— start —

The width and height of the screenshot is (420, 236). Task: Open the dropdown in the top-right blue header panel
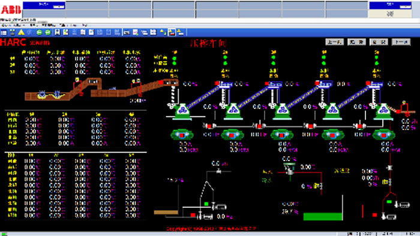click(x=405, y=7)
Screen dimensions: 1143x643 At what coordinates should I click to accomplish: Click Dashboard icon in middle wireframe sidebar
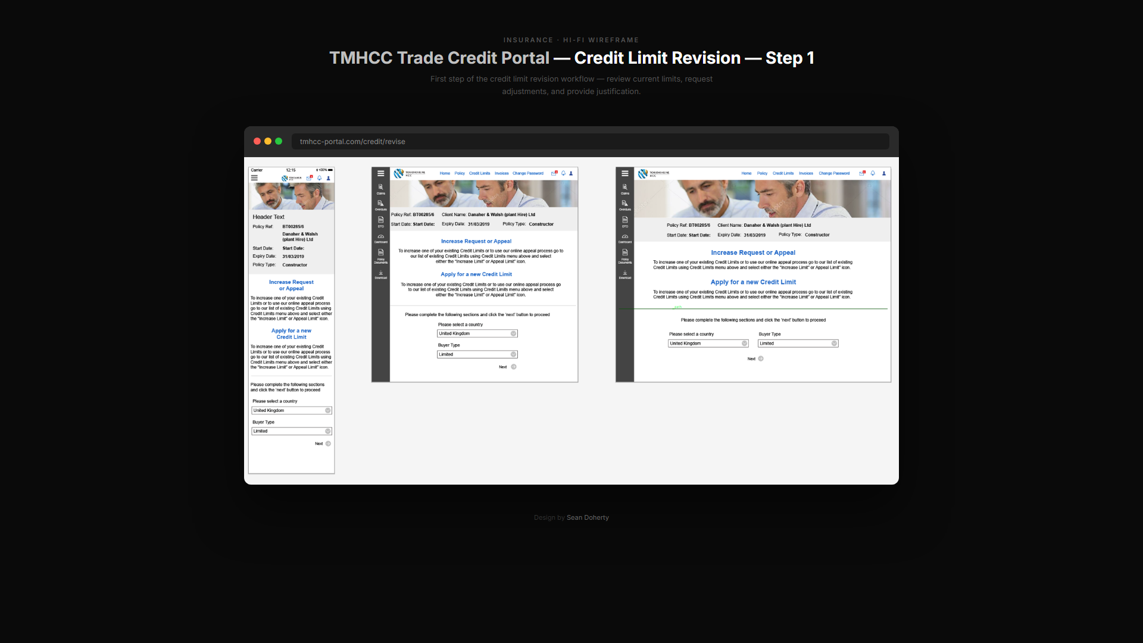tap(380, 238)
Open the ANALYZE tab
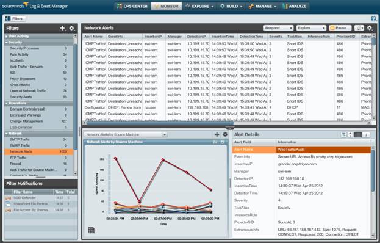Image resolution: width=380 pixels, height=243 pixels. click(x=295, y=6)
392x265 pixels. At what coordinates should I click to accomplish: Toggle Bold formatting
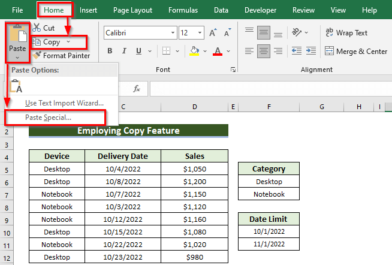(110, 52)
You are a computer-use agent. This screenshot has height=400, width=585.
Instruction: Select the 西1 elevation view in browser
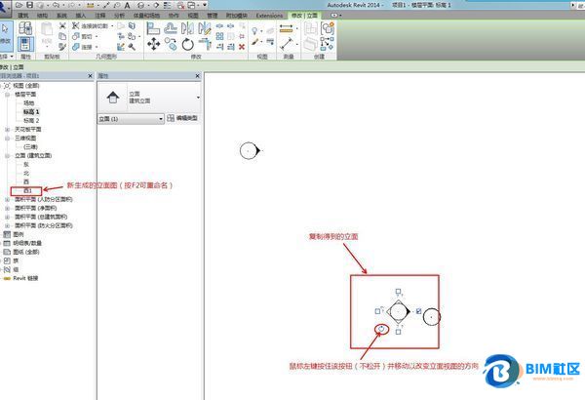[28, 190]
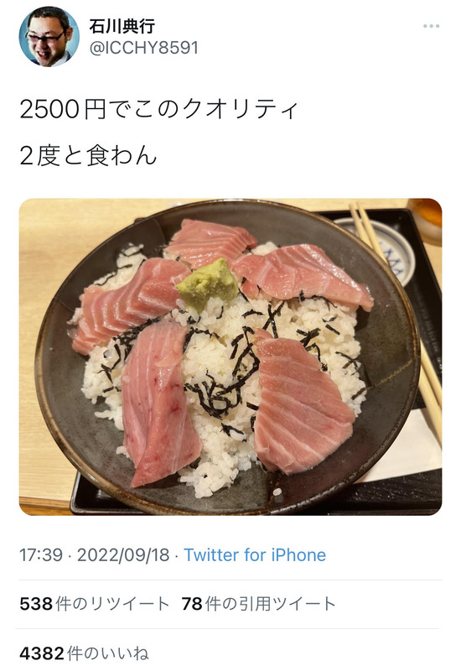Image resolution: width=461 pixels, height=671 pixels.
Task: View the 78件の引用ツイート list
Action: click(258, 604)
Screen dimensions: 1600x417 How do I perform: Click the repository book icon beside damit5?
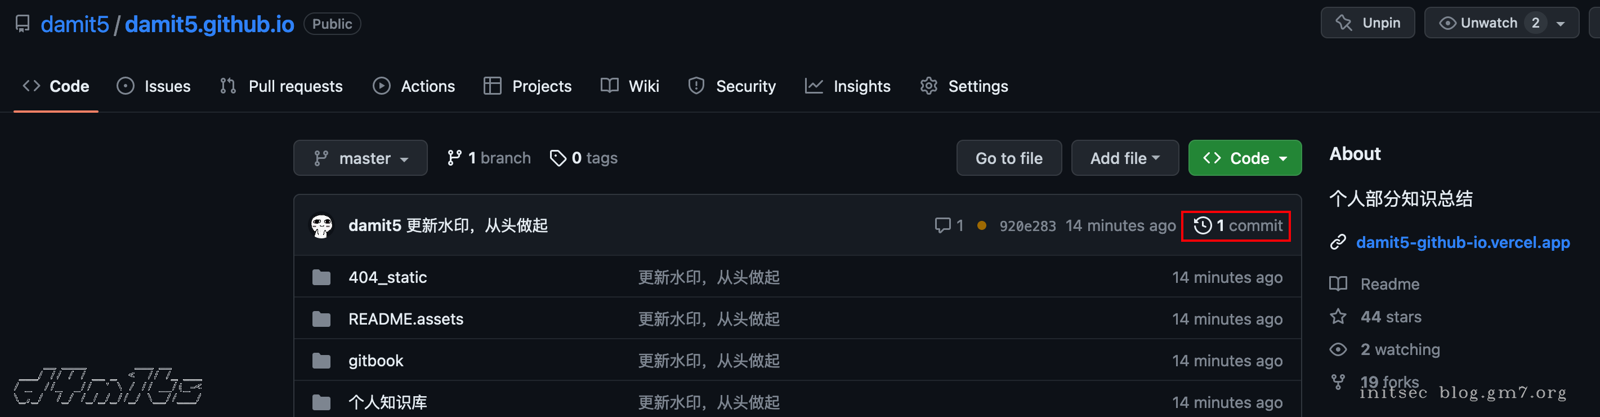22,24
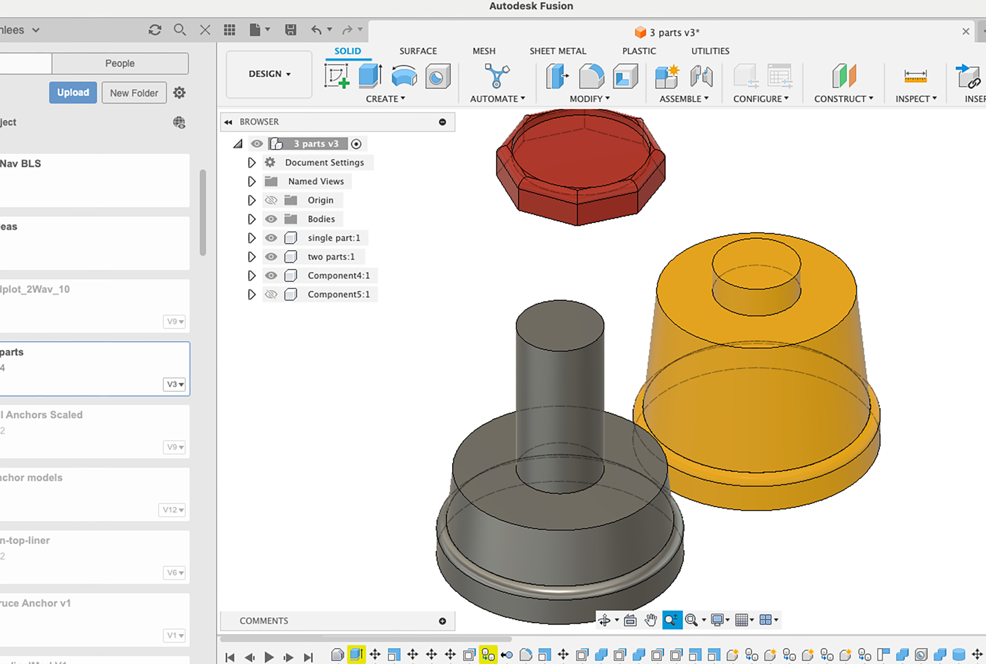This screenshot has width=986, height=664.
Task: Click the Automate tool icon
Action: [497, 76]
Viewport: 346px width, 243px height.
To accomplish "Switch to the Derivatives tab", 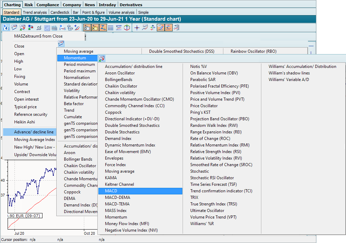I will click(x=131, y=5).
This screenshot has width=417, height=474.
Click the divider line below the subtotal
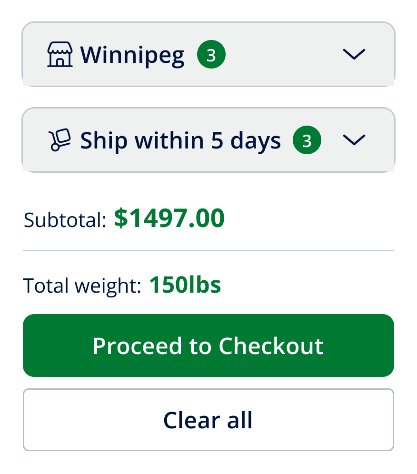point(209,250)
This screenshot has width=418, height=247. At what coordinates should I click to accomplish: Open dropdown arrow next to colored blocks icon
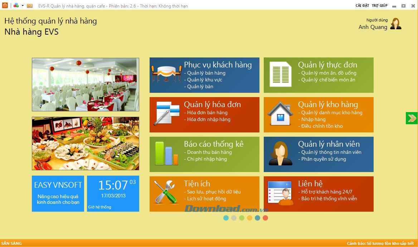pyautogui.click(x=23, y=6)
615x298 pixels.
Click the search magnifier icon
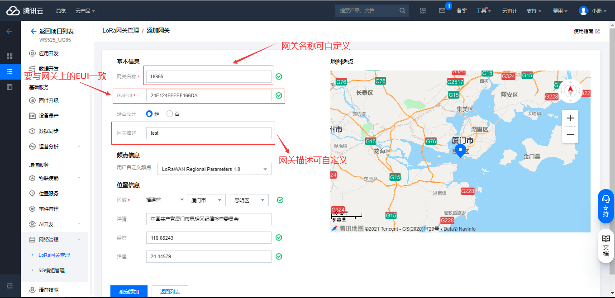click(402, 11)

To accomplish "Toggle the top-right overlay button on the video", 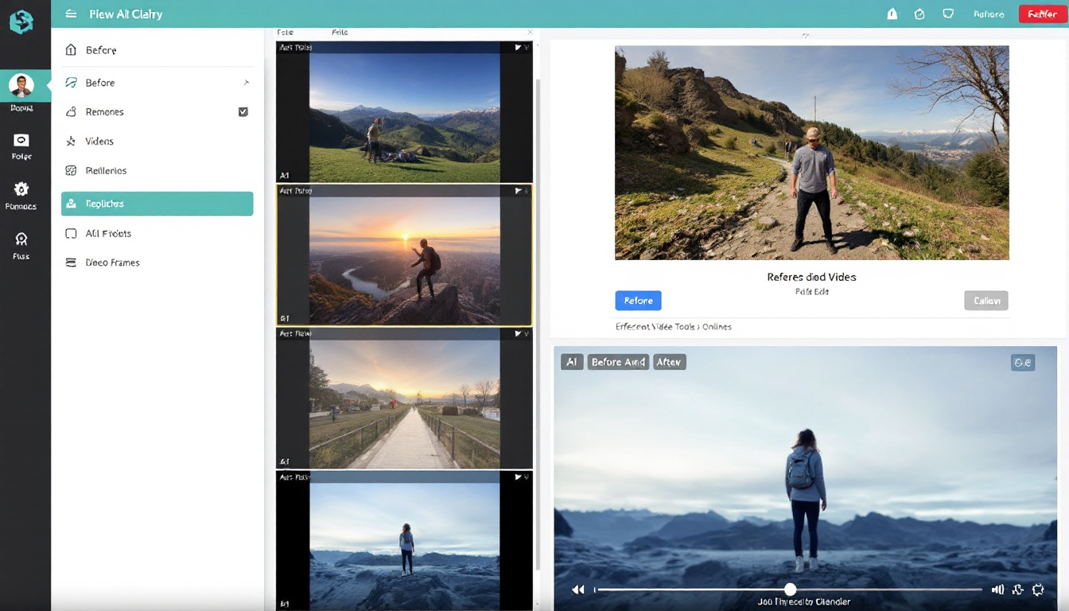I will click(1022, 363).
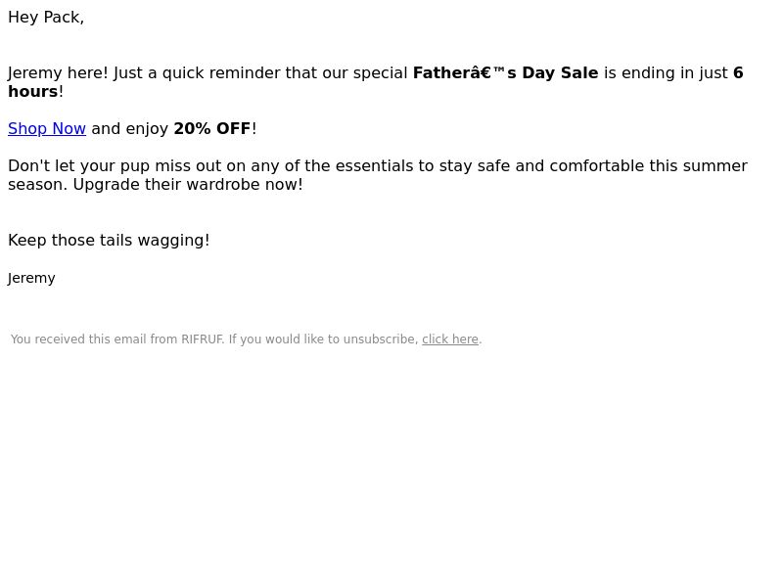The width and height of the screenshot is (783, 587).
Task: Click the Don't let your pup paragraph
Action: [x=378, y=175]
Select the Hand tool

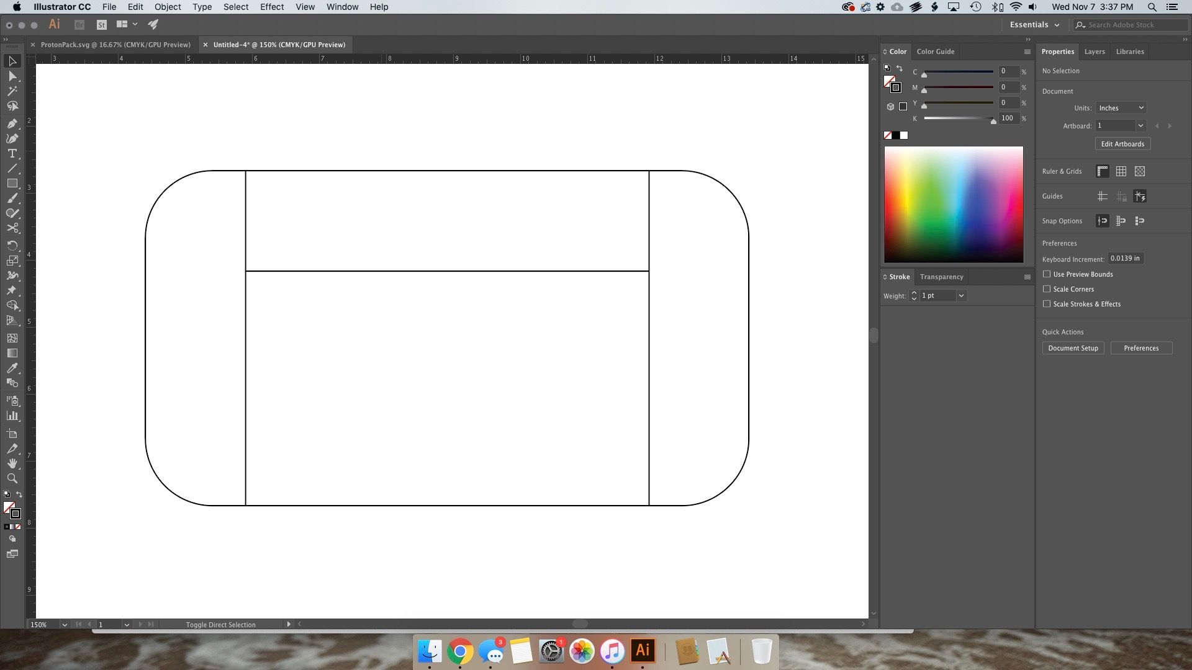(12, 463)
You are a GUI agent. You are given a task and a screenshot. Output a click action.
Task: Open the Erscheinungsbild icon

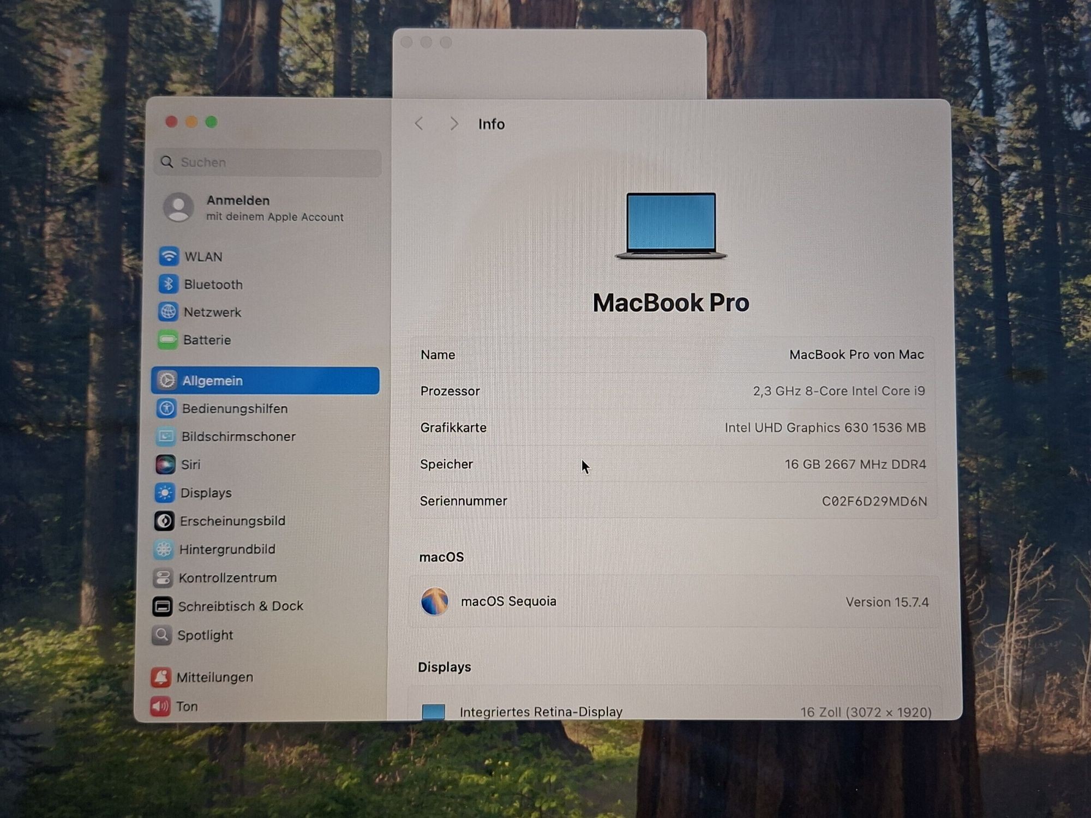(164, 521)
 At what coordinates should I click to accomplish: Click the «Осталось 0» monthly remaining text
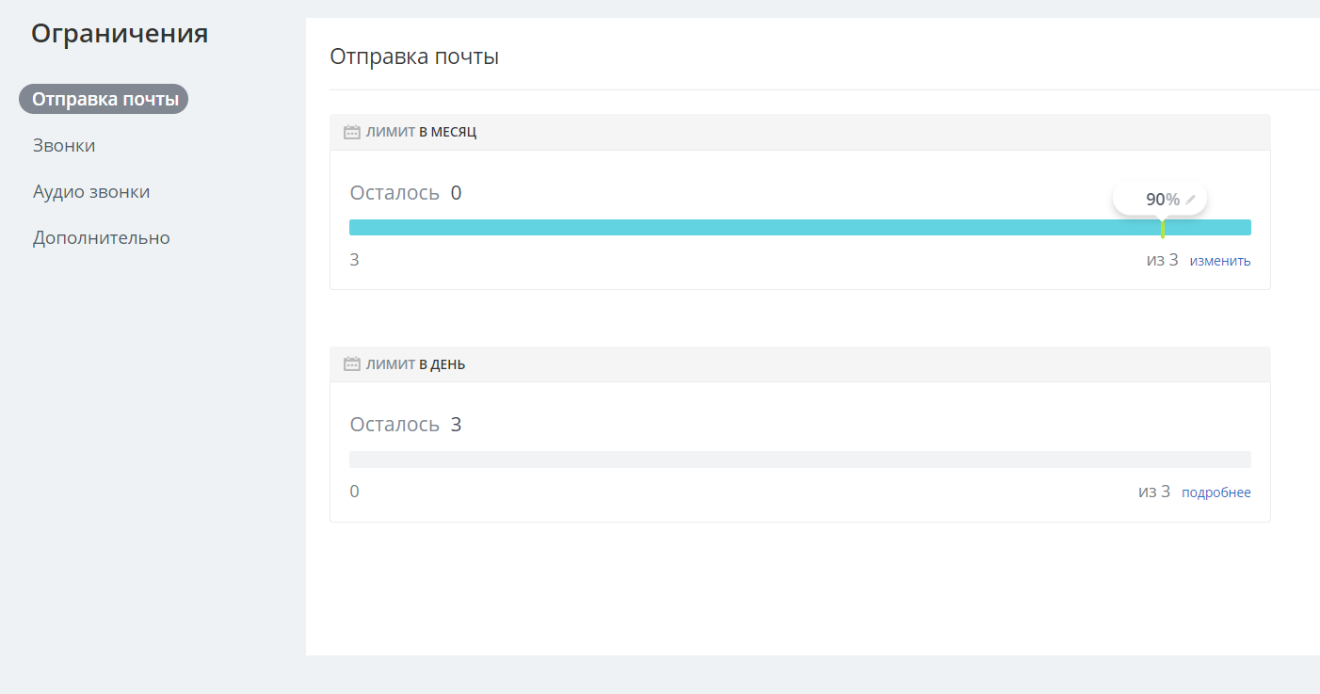[406, 193]
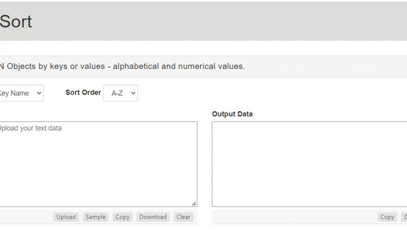Click the cut-off button right of output Copy
The image size is (407, 230).
[x=404, y=217]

— end —

Problem to work on: Repeat the entries word for word, from the very start through the line that contains "tap(380, 238)", and leave the pictures out.

Finished task:
The width and height of the screenshot is (420, 236). Task: Open the dropdown in the top-right blue header panel
click(x=405, y=7)
Screen dimensions: 1143x643 At what coordinates should I click to accomplish: Click Dashboard icon in middle wireframe sidebar
tap(380, 238)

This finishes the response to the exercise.